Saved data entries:
=====

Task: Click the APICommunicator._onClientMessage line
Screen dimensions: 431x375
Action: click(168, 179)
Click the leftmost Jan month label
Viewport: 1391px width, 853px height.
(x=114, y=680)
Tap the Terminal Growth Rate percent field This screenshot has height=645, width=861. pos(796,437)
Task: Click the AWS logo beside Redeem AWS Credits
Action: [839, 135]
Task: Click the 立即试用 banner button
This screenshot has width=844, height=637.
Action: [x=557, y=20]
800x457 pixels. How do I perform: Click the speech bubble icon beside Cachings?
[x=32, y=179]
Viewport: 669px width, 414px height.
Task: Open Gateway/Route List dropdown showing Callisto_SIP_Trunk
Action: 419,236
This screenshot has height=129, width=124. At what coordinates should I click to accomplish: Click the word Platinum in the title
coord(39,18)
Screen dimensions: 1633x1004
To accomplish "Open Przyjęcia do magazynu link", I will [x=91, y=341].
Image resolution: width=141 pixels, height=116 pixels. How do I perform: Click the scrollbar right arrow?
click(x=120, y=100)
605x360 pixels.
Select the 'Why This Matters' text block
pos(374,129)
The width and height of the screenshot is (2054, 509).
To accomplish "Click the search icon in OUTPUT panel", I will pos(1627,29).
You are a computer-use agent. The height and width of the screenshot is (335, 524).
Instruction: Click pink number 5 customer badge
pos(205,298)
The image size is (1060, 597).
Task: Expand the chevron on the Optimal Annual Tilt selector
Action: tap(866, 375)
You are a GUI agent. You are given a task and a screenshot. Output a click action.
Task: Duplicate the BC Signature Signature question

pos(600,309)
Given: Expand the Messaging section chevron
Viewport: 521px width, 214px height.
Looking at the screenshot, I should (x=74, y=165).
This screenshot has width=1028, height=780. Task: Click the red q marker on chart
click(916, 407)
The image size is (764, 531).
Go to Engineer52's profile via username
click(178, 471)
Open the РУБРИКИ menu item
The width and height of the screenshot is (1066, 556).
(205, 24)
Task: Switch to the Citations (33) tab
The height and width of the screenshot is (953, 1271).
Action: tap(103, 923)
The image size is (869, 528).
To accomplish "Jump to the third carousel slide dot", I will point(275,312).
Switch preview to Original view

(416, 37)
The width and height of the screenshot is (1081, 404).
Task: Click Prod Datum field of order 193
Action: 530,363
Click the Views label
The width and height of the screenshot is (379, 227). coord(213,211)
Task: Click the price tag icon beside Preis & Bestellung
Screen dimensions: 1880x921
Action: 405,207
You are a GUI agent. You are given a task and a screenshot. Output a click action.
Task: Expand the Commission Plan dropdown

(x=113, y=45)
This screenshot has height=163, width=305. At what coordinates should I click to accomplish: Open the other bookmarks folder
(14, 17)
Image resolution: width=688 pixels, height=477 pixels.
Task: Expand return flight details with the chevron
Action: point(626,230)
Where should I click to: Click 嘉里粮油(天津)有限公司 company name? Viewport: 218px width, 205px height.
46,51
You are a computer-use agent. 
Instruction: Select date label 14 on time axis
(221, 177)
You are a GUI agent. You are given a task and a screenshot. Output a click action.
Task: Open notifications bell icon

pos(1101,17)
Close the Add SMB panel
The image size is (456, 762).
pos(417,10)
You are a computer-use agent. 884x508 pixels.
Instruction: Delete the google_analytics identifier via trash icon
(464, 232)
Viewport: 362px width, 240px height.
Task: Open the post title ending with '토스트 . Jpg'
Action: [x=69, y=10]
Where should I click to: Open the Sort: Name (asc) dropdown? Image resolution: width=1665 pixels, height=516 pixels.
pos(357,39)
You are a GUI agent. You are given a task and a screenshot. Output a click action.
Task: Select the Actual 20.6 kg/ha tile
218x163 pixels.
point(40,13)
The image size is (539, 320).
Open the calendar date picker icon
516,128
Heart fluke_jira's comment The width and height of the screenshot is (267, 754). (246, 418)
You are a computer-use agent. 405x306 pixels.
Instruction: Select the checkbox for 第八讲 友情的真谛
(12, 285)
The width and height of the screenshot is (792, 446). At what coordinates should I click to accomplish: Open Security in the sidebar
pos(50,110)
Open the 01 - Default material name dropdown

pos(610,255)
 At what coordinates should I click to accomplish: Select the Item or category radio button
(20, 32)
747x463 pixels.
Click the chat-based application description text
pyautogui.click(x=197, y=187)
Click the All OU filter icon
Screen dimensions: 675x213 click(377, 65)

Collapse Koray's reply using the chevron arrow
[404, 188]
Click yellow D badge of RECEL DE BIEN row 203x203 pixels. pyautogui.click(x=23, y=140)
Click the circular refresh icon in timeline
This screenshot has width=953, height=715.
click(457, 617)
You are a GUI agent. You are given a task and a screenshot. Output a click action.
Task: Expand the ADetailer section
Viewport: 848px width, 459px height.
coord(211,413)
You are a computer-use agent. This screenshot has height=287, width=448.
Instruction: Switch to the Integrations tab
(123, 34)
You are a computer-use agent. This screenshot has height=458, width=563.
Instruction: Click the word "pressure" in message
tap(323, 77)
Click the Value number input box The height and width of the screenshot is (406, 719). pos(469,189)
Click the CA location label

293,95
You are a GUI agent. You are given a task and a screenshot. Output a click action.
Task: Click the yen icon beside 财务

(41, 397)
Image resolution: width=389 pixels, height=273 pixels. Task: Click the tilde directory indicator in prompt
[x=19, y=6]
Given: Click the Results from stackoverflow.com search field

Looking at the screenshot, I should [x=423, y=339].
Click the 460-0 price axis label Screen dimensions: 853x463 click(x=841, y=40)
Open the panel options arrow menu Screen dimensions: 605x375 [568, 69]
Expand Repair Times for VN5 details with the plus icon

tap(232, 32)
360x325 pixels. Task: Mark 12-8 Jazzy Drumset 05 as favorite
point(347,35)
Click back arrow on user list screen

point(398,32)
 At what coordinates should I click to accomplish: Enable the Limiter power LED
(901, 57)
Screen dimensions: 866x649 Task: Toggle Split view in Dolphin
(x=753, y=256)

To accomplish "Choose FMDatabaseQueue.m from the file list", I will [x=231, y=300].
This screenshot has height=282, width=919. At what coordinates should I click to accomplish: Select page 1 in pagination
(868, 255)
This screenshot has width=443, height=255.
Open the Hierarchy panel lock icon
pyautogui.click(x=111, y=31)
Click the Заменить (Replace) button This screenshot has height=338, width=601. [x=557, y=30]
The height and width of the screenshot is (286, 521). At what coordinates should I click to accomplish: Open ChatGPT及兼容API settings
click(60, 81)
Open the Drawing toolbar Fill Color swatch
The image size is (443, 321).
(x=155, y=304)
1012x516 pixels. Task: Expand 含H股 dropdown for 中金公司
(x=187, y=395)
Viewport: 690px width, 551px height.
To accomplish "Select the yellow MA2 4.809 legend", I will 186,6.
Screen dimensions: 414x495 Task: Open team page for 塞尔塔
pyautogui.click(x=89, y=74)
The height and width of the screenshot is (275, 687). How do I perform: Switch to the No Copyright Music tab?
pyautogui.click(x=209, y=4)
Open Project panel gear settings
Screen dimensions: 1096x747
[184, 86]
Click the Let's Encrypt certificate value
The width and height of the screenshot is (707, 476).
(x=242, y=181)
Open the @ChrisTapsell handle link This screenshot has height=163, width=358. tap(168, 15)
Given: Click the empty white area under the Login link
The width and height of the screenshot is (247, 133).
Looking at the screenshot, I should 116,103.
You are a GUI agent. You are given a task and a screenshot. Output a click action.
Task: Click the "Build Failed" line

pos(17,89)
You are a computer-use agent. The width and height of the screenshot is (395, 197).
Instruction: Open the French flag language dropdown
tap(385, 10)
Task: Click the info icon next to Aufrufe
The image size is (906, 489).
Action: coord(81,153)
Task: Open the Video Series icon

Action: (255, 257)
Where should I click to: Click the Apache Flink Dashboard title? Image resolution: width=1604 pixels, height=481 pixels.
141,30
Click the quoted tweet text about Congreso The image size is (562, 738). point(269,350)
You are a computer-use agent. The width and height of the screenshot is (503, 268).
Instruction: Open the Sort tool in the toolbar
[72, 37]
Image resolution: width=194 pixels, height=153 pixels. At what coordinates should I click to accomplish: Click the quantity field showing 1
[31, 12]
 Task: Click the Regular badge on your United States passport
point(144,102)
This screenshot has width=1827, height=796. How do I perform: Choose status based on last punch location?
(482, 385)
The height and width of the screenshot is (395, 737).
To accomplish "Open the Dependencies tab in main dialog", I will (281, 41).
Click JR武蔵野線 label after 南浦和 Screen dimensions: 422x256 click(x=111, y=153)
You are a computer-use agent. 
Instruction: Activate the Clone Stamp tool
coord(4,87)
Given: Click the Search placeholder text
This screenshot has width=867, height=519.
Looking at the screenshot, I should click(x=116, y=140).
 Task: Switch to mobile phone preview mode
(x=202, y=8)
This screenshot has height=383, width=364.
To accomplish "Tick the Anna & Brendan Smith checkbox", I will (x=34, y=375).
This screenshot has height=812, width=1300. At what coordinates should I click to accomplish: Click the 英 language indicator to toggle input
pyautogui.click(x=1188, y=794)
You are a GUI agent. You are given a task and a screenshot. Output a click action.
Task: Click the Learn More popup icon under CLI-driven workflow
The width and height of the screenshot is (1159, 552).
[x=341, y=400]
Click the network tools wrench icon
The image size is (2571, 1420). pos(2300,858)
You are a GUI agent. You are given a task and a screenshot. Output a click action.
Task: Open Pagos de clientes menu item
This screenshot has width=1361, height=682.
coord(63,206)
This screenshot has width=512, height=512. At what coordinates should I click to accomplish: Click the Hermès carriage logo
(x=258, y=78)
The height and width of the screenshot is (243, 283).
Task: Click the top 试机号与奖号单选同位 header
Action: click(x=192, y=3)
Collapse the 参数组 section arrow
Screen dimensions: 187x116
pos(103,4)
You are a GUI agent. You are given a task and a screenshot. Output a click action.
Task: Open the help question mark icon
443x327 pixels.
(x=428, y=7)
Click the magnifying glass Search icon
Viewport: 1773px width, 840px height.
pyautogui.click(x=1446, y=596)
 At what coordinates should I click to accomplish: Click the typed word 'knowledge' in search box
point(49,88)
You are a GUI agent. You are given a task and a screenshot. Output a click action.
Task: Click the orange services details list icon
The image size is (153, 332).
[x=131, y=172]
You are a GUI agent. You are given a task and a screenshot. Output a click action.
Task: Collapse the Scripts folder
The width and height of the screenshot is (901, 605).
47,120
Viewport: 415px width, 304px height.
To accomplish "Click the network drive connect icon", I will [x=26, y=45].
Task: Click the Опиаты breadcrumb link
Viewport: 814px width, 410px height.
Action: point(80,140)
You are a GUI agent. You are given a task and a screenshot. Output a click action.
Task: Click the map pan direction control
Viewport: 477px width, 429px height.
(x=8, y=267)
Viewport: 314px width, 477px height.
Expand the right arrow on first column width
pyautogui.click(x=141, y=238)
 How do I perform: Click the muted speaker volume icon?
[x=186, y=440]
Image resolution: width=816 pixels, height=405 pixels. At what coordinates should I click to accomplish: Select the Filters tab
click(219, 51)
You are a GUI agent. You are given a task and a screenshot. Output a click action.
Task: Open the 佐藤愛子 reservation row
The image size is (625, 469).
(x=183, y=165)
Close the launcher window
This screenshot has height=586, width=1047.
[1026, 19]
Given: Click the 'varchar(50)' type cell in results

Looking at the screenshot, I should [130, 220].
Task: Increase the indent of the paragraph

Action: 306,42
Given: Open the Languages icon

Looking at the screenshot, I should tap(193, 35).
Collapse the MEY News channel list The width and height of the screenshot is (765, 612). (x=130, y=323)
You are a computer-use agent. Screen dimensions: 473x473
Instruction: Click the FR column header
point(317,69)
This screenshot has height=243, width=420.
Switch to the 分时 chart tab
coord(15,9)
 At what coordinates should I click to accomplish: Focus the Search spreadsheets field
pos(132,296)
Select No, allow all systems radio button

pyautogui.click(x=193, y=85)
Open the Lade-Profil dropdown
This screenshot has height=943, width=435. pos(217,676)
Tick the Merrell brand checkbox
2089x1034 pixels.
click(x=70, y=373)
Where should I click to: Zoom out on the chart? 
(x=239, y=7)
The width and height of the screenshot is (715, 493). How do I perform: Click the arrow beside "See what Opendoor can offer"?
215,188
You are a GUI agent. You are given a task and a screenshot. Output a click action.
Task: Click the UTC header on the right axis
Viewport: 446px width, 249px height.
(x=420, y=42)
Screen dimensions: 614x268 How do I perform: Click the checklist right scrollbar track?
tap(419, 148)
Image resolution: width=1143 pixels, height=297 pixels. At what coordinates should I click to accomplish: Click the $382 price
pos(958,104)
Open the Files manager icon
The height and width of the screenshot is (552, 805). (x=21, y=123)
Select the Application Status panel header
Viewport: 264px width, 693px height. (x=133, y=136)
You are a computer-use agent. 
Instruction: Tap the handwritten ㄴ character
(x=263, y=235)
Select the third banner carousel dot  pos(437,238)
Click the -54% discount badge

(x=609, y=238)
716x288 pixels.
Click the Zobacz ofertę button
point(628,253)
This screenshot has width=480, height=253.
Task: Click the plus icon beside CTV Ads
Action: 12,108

=====

WHAT IS NEEDED:
Nothing but an exact copy of the lines from the first one above through the line holding "Given: Expand the Messaging section chevron" should be returned.

RESPONSE TO THE EXERCISE:
Task: Click the APICommunicator._onClientMessage line
Screen dimensions: 431x375
Action: click(168, 179)
Click the leftmost Jan month label
Viewport: 1391px width, 853px height.
(x=114, y=680)
Tap the Terminal Growth Rate percent field This screenshot has height=645, width=861. pos(796,437)
Task: Click the AWS logo beside Redeem AWS Credits
Action: [839, 135]
Task: Click the 立即试用 banner button
This screenshot has width=844, height=637.
Action: [x=557, y=20]
800x457 pixels. How do I perform: Click the speech bubble icon beside Cachings?
[x=32, y=179]
Viewport: 669px width, 414px height.
Task: Open Gateway/Route List dropdown showing Callisto_SIP_Trunk
Action: 419,236
This screenshot has height=129, width=124. At what coordinates should I click to accomplish: Click the word Platinum in the title
coord(39,18)
Screen dimensions: 1633x1004
To accomplish "Open Przyjęcia do magazynu link", I will [x=91, y=341].
Image resolution: width=141 pixels, height=116 pixels. How do I perform: Click the scrollbar right arrow?
click(x=120, y=100)
605x360 pixels.
Select the 'Why This Matters' text block
pos(374,129)
The width and height of the screenshot is (2054, 509).
To accomplish "Click the search icon in OUTPUT panel", I will pos(1627,29).
You are a computer-use agent. The height and width of the screenshot is (335, 524).
Instruction: Click pink number 5 customer badge
pos(205,298)
The image size is (1060, 597).
Task: Expand the chevron on the Optimal Annual Tilt selector
Action: tap(866, 375)
You are a GUI agent. You are given a task and a screenshot. Output a click action.
Task: Duplicate the BC Signature Signature question

pos(600,309)
Given: Expand the Messaging section chevron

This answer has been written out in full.